--- start Task inputs ---

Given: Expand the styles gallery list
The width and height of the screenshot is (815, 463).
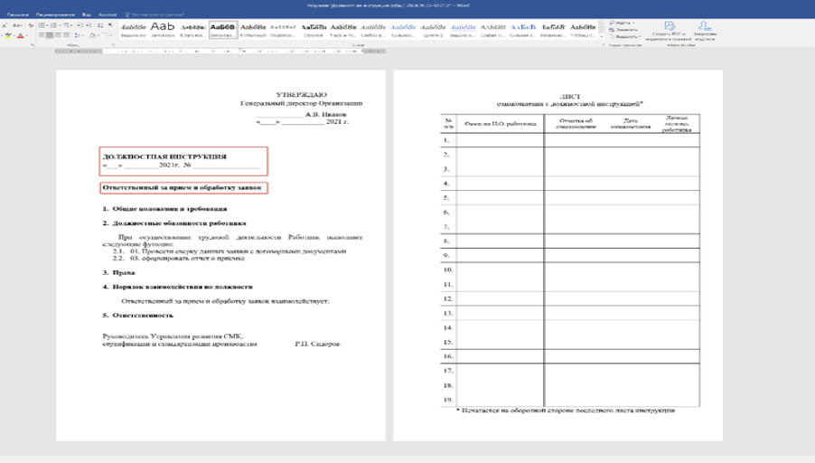Looking at the screenshot, I should pos(600,37).
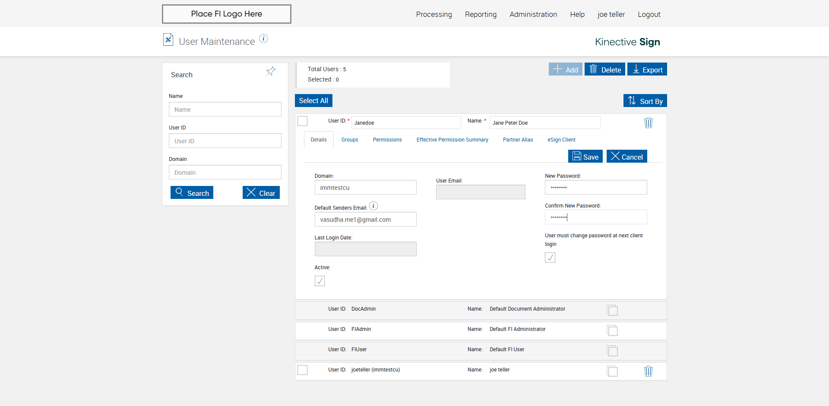Select the Janedoe user checkbox
This screenshot has width=829, height=406.
[x=303, y=121]
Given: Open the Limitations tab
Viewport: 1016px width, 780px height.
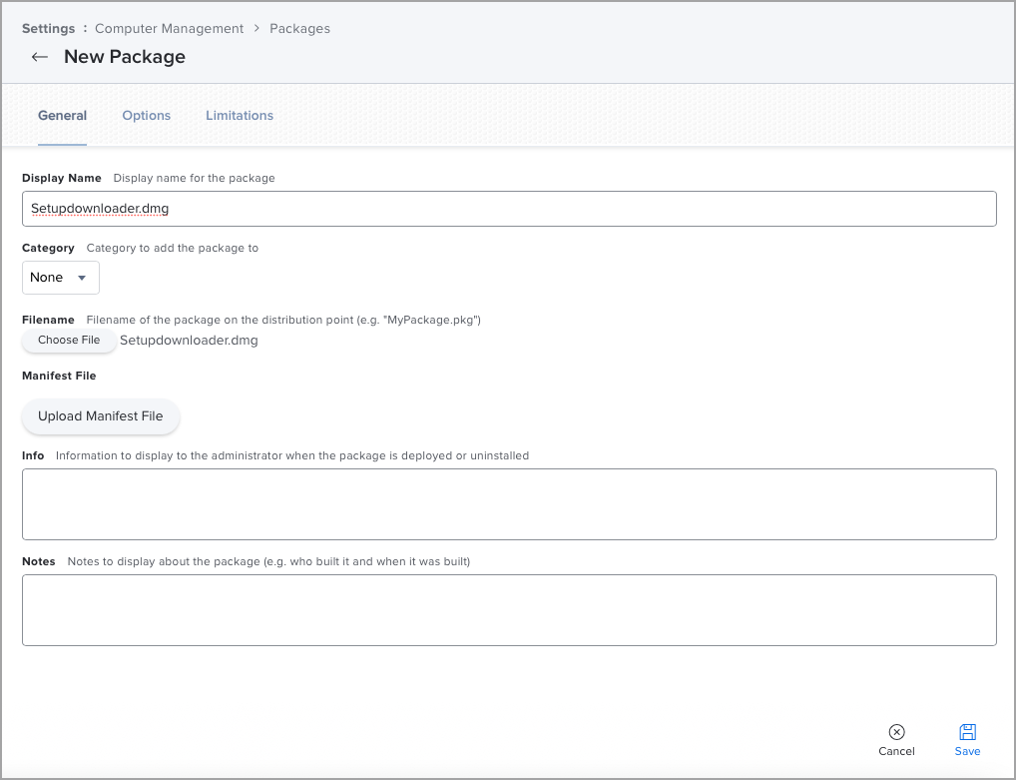Looking at the screenshot, I should (x=239, y=115).
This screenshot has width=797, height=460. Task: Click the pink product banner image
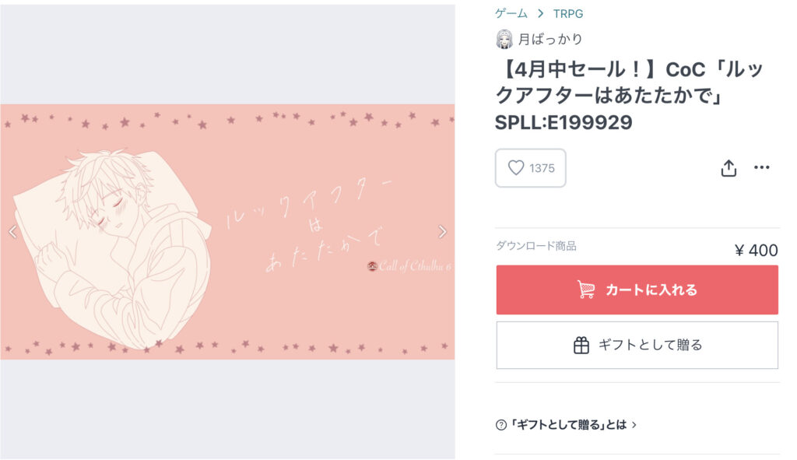pyautogui.click(x=227, y=231)
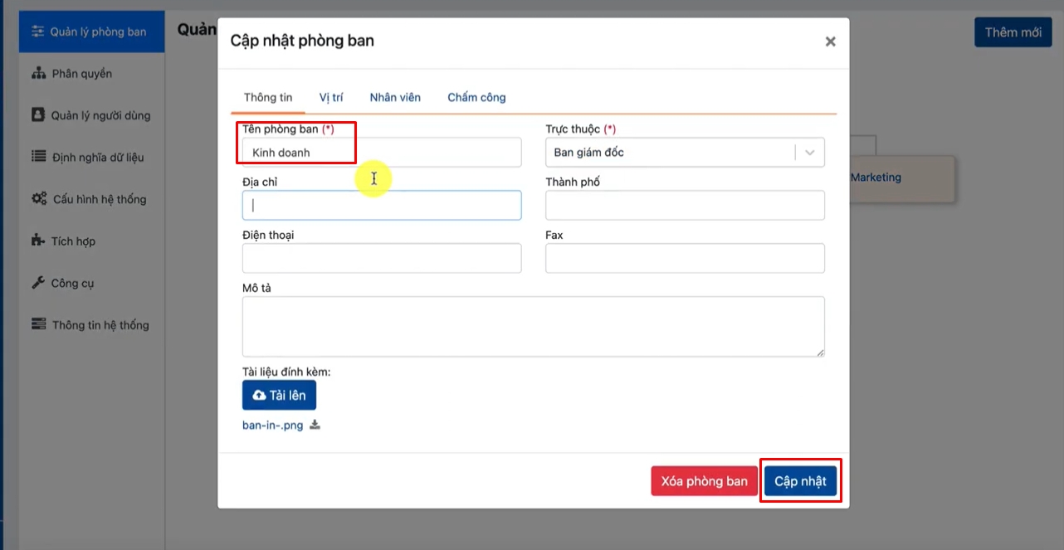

--- end Task inputs ---

Exercise instructions —
Copy the lines above word for word, from the very first line through the line that contains "Looking at the screenshot, I should (x=239, y=115).", including both of these. Leave out the pictures.

Result below —
Given: Expand the styles gallery list
The width and height of the screenshot is (815, 463).
Looking at the screenshot, I should pos(600,37).
Select the Janedoe user checkbox
This screenshot has width=829, height=406.
[x=303, y=121]
Given: Open the Limitations tab
Viewport: 1016px width, 780px height.
Looking at the screenshot, I should (x=239, y=115).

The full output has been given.